And that was it. Tommy went to the house in Jeremiad Springs, and stayed there. The record company quietly assembled unreleased songs, and alternate takes, and live performances; waited for him to die. His children (four) and ex-wives (three) and current wife (one) eyed up the properties and secretly put estate lawyers on retainer; waited for him to die. Obituaries sat in the files of the New York Times and the Cenotaph, occasionally updated; waited for him to die.

Tommy wasn’t ready to die, though. He still owed some people. That fucking neighborhood full of weirdos, fruits and nuts the lot of them, with their fucking attitudes and ingratitudes, that fucking neighborhood where ten percent of every dollar he ever goddamned earned went. How many millions? Christ, how many fucking millions was it? He couldn’t even figure it: the ten percent was off the top, before tax and in cash, and Jesus who knows what he could have done with it. He could have been wealthy, but instead he had to settle for just being rich.

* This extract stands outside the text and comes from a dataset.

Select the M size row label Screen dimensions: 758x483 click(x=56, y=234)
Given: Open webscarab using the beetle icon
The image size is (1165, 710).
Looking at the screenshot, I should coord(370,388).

And that bitch. Hiawatha Mayflower. That little bitch. Tommy could still feel his neck get hot and tight when he thought about her, thought about that fucking telegram–a telegram!–that she had sent. How many people read it before it got placed on the vanity in front of him in the dressing room of the Menefreghista Club all those years ago? All those years. Was it years? Decades, Jesus, decades. Or maybe it was years.

He was drinking way too much. He had always drank too much, but now he was drinking way too much. The fuck else was there to do? Sometimes he would wake up at dawn, and sometimes he would wake up at noon, and then he would wander around the house making phone calls to people who were waiting for him to die. Tommy didn’t do drugs–he had fired several drummers for smoking reefer–but the doctor had prescribed Paradil to help him sleep. It was taken off the market a few years later: Paradil had a long half-life, weeks, and so if you took it for a few days in a row it would build up in your system until you were blacking in and out of your life. Sometimes he would wear his robe all day, and sometimes he would wear his tux. He didn’t know where Jacob was. Around here somewhere. Just saw him, the lazy bastard.

What had happened was realer than what was happening, and Tommy felt like he was living his life all at once constantly: he was in clubs, and stadiums, and hotel rooms, and castles, and bedrooms he should not have been in. Casinos, and trains and planes. Dressing rooms; he tried to remember one, a specific dressing room, and couldn’t: they slid into each other, but he knew there was a star on the door, five-pointed, and that there was a mirror ringed with light bulbs like it just had many ideas at once. You don’t put your pants on until you’re ready to go onstage.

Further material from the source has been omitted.